EXCERPT TO READ:
Since then, their relative numbers have plunged. Many Christians fled abroad after last year's U.S.-led invasion to escape crime flourishing in the chaos, further whittling down their numbers.

"We're the Red Indians of Iraq," said Shmael Benjamin, a member of the political bureau of the Assyrian Democratic Movement, a Christian political party.

"We were the majority, today we're the minority, our percentage is reducing day by day in this country."

Raising the spectre of religious strife, Iraqi officials say they fear the attacks on the churches aimed to foment tensions between Iraq's communities -- although there was no sign of friction at the scene of the bombing at the Assyrian church.

"There's no problems between us, we live together like brothers," said Adnan Mohammed, a 53-year-old Muslim, visiting his brother's house which was damaged in the blast.

But for Christians who count many Muslims among their friends, the shock of the bomb attacks proved that as far as Iraq's future is concerned, there are few certainties.

Adil al-Sabbagh, 64, gazed at the crater in front of the Assyrian church where he was married in 1970, remembering how Muslim friends mingled with the other guests, not dreaming that the church would one day be hit by bombers.

GIVEN DATA:
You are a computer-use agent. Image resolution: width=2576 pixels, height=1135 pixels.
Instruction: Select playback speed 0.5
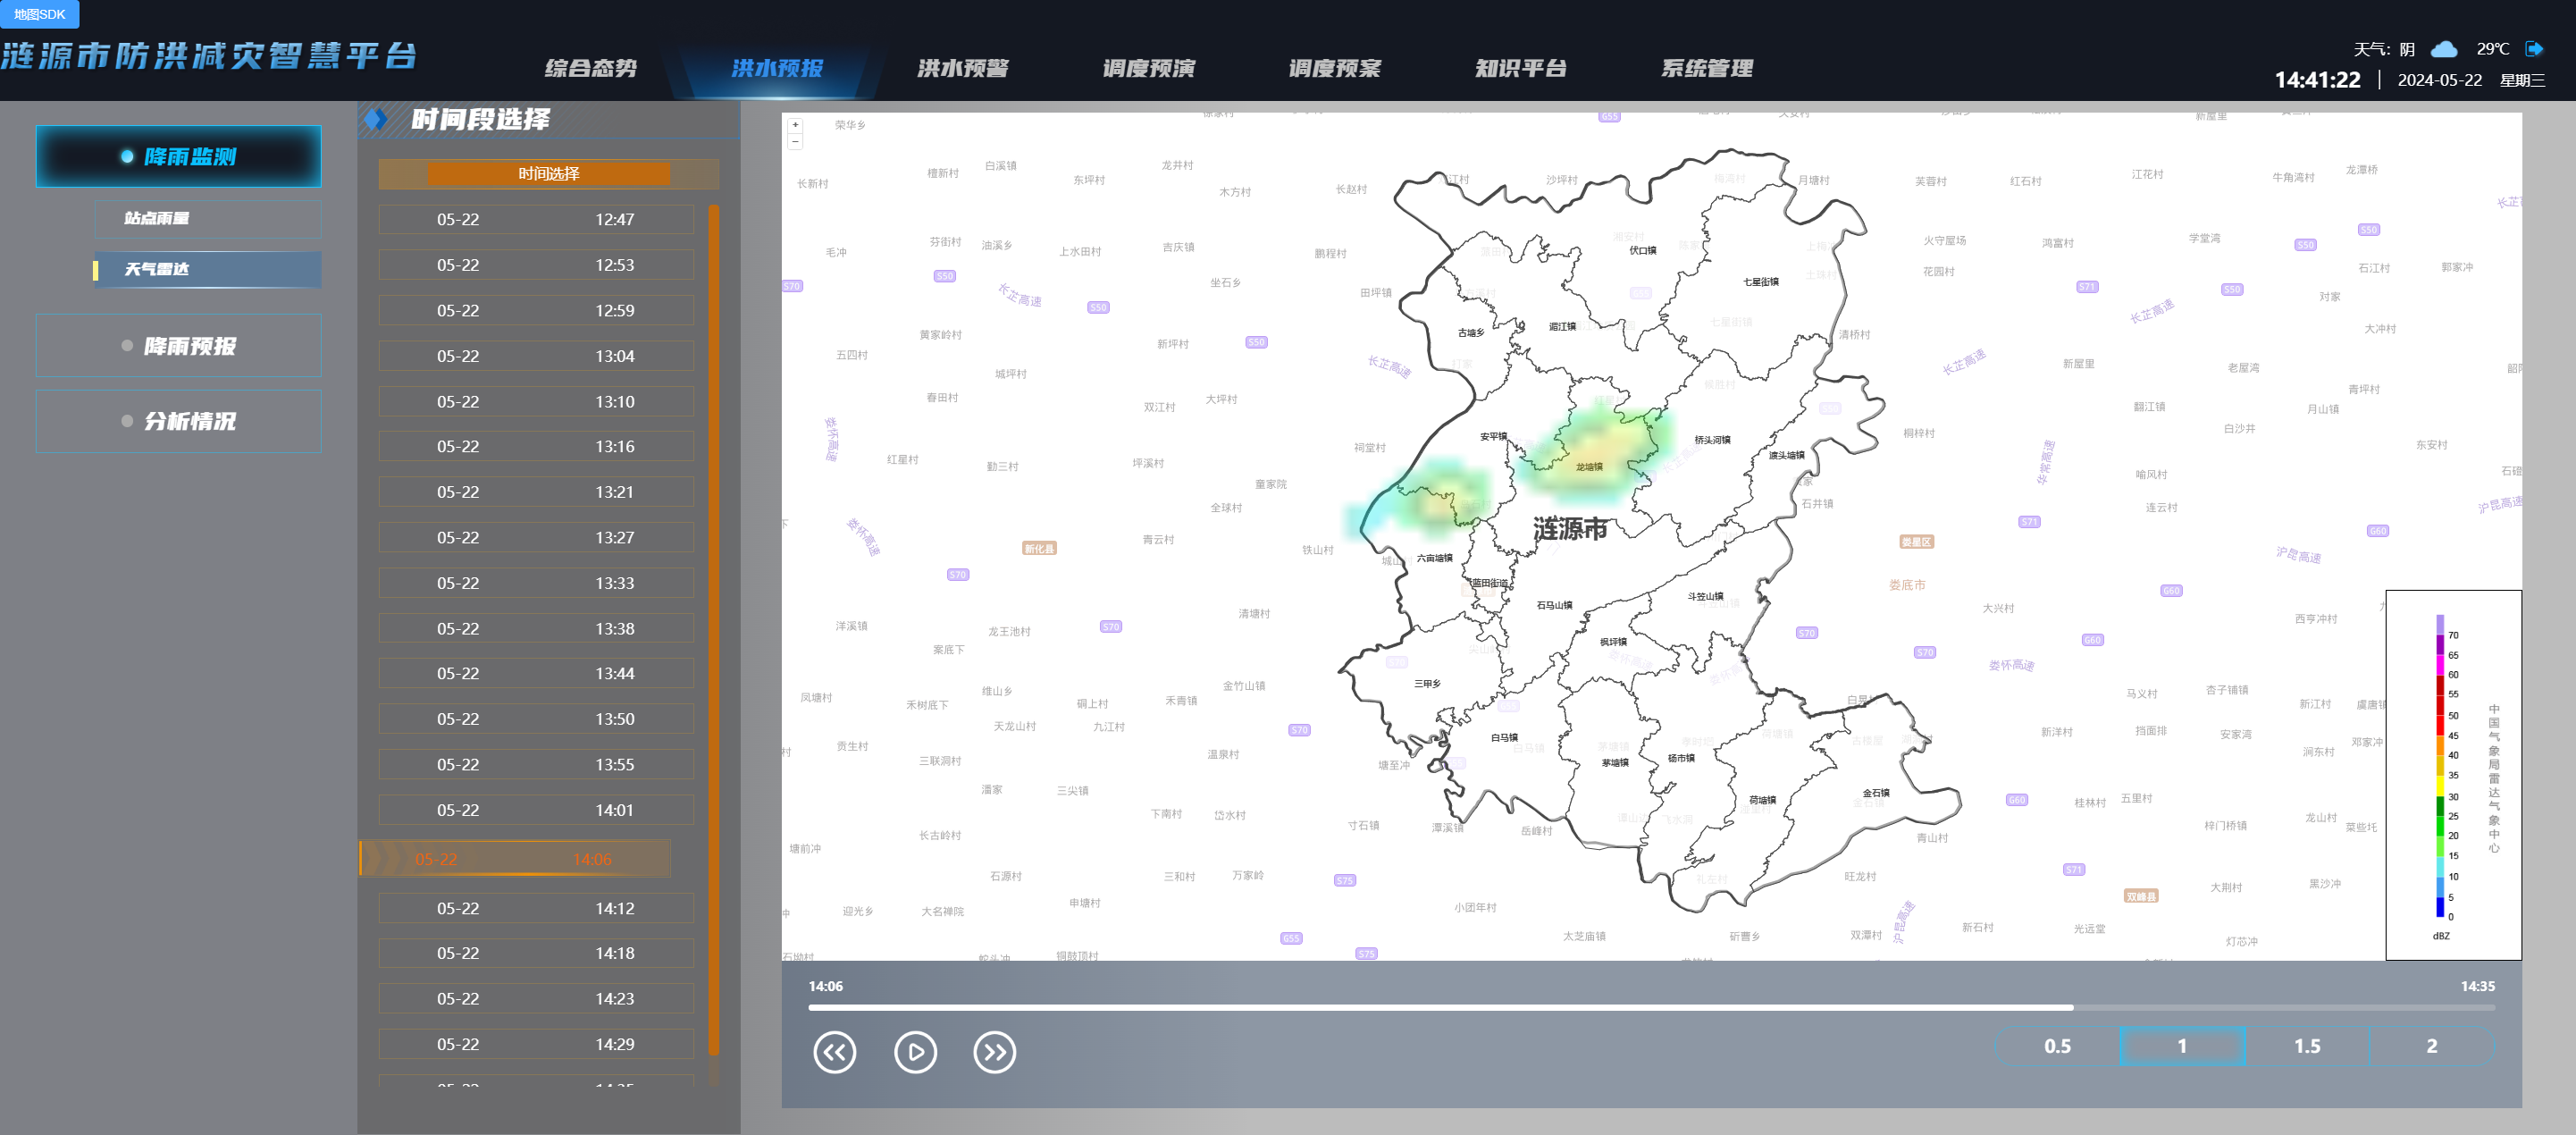point(2057,1046)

EXERCISE TASKS:
1. Translate this sentence from the news excerpt on Iraq's Christians into Spanish: "But for Christians who count many Muslims among their friends, the shock of the bomb attacks proved that as far as Iraq's future is concerned, there are few certainties."
2. Write the next few sentences of the news excerpt on Iraq's Christians, picking up after its final sentence.

SET OF ANSWERS:
1. Pero para los cristianos que cuentan a muchos musulmanes entre sus amigos, la conmoción de los atentados con bomba demostró que, en lo que respecta al futuro de Irak, hay pocas certezas.

2.
"Once they've attacked a church, and a mosque, there's nothing sacred for them," he said, as a man swept away broken glass. "The people who did this are capable of anything."


08/02/04 09:58 ET
A group linked to Zarqawi also executed a Turkish hostage. In response to the killing and a wave of kidnappings of Turkish drivers, a Turkish truckers' group said it would stop transporting goods to U.S. forces in Iraq.

Muslim leaders including top Shiite cleric Ayatollah Ali al-Sistani condemned the car bombings, which were timed for Sunday evening church services in Baghdad and the northern city of Mosul. The attacks were the first on the minority Christian community's churches since the start of a 15-month insurgency.

''There is no shadow of a doubt that this bears the blueprint of Zarqawi,'' said national security adviser Mowaffaq al-Rubaie, adding the militants wanted to spark religious conflict.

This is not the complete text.